Your objective
Transcribe exactly, and only, the lines that run from the one containing "Task: Launch Firefox from the dash" through the end of the records.

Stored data
* * *
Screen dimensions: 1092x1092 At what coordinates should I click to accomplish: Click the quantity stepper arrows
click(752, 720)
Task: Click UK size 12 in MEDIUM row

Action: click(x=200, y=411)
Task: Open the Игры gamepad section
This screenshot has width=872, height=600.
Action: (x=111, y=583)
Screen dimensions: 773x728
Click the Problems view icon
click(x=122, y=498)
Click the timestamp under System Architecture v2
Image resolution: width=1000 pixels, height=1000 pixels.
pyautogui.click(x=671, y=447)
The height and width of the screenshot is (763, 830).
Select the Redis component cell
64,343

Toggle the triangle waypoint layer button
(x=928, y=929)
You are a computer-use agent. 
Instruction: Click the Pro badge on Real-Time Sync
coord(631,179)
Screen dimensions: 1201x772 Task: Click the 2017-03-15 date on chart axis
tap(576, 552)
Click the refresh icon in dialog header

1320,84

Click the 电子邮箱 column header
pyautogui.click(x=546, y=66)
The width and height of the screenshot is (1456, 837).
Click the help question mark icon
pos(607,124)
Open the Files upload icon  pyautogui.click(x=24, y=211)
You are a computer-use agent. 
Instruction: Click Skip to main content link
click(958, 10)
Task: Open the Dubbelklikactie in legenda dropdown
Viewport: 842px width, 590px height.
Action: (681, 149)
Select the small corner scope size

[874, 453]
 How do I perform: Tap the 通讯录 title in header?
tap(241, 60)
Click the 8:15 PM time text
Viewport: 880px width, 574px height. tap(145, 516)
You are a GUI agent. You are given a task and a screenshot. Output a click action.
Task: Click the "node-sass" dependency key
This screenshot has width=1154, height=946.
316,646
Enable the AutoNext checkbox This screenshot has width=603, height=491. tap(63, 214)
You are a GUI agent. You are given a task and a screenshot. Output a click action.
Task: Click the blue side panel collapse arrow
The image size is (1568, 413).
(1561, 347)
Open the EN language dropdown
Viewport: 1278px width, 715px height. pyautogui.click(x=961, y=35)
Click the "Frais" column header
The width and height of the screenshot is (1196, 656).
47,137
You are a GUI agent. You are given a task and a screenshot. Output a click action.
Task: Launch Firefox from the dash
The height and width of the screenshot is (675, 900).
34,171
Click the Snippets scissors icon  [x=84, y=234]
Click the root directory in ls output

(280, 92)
* * *
Exercise answer
Task: Launch Firefox from the dash
The height and width of the screenshot is (675, 900).
34,171
Click the Snippets scissors icon  [x=84, y=234]
Click the root directory in ls output

(280, 92)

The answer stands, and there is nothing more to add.